▶ [STATED GOAL]: Copy out everything from the line containing "Where should I" down to the line containing "Action: 263,13", keeping each line as it appears in the material below.

▶ [DATA RECORDS]:
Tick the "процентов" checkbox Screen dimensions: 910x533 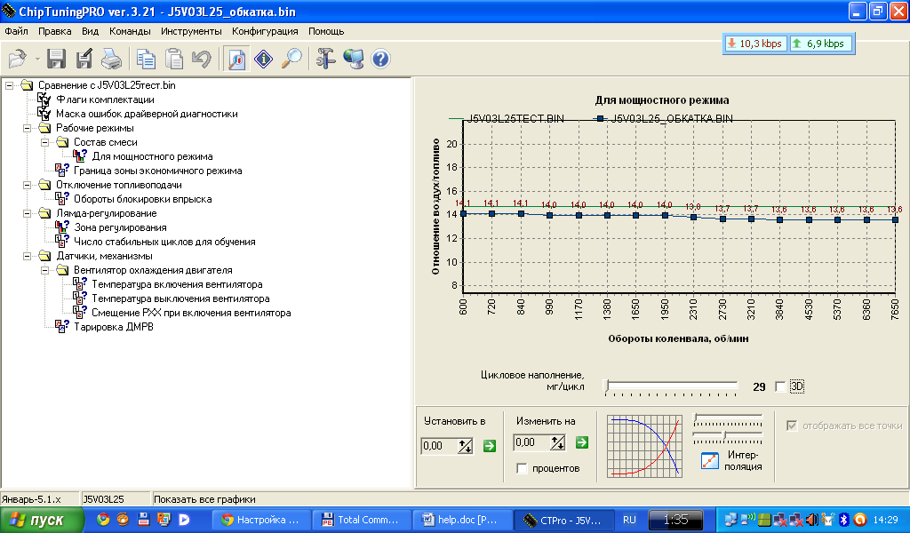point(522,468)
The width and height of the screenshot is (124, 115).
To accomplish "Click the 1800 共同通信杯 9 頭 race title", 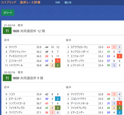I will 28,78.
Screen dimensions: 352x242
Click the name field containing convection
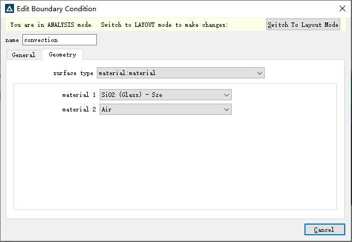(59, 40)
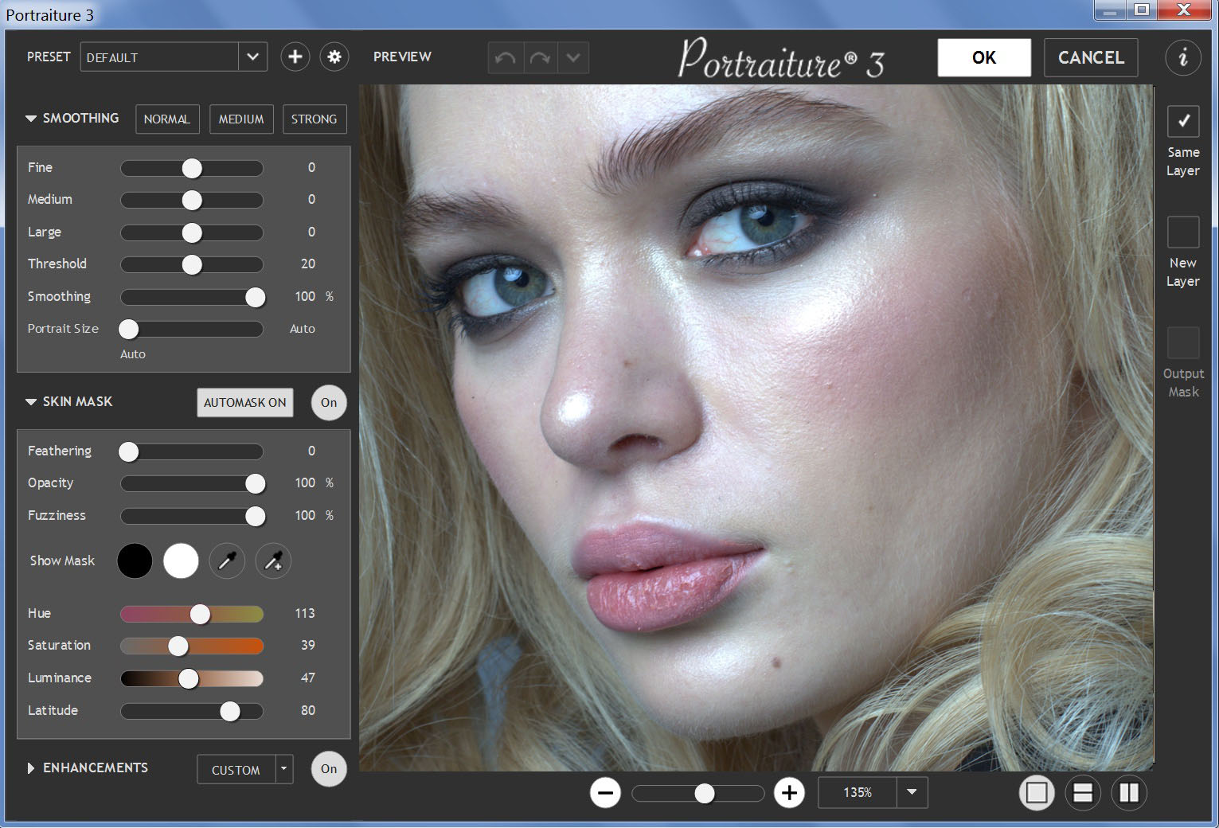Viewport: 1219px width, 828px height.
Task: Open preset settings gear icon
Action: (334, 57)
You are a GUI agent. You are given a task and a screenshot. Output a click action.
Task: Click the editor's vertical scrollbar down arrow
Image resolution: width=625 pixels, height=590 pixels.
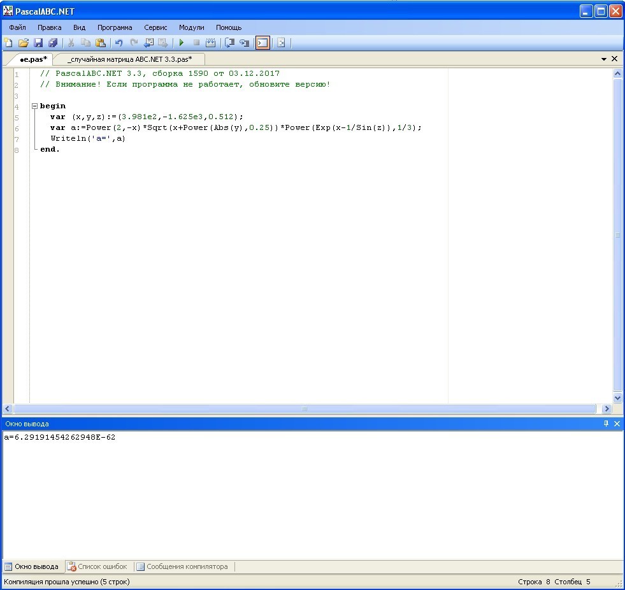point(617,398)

==

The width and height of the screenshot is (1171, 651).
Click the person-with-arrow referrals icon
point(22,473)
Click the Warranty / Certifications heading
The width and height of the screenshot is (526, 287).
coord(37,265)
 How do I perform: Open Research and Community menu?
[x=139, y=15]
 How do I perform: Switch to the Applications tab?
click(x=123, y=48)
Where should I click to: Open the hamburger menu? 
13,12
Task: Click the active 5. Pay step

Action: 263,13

...

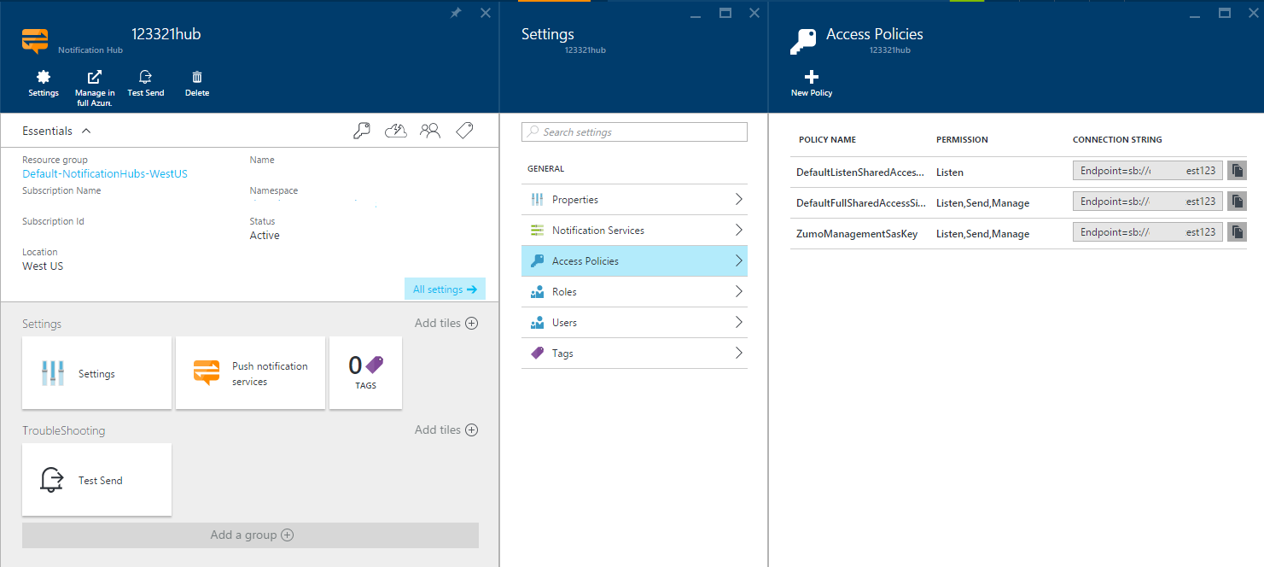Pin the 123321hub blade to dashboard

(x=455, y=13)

▶ [RESPONSE BELOW]:
Where should I click to: Open the hamburger menu? 
13,12
Task: Click the active 5. Pay step

Action: 263,13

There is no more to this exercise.